Volume 1, Issue 15  September 29 - October 5, 1999  

 

Canyon Service Station is a throwback to those days in both looks and spirit. The little old-fashioned gas station on Entrada reopened Friday, under the enthusiastic management of Brian Clark. 

 

The station was built in 1924 by Pasqual Marquez, a scion of the family who had been deeded Santa Monica Canyon and much of what is now Pacific Palisades. (Sunset Boulevard was originally called “Marquez.”)

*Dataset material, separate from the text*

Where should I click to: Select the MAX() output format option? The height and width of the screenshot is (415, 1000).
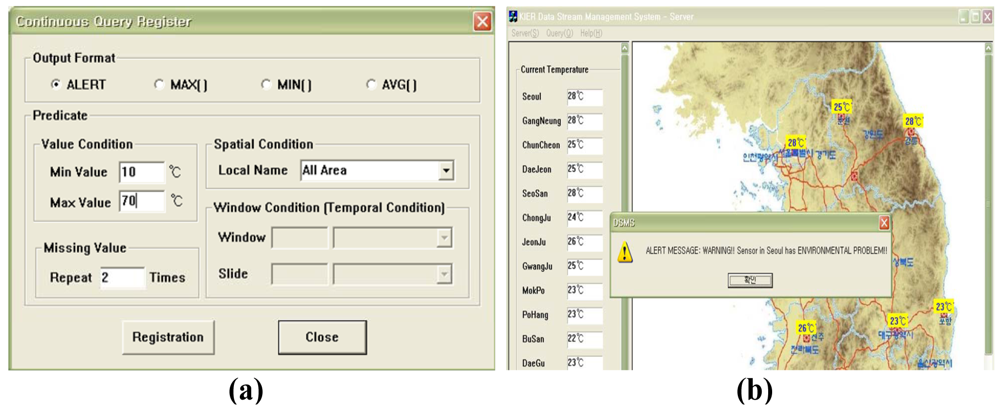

“It was kind of like a piece of history that was still here while everything else was being torn down,” Clark said. 

 

And four years later, this -

 

SM Canyon Board Will Meet Tuesday

 

The Santa Monica Canyon Civic Association board will meet in the Gallery Room in the Rustic Canyon Recreation Center on Tuesday, January 4, 2005, at 7:00 p.m.

…  There will also be an update on the City Council Candidate Forum that is set for February 1, the status of the Canyon Service Station Historic-Cultural Monument application, the Prop. K Project in Rustic Canyon Park and setbacks at 643 East Channel Road will be discussed.

 

And then the New York Times on Thursday, 20 January 2005 publishes this by Nick Madigan -

 

It is perhaps only in car-centric Los Angeles that preservationists and historians could get all riled up over the fate of an old gas station.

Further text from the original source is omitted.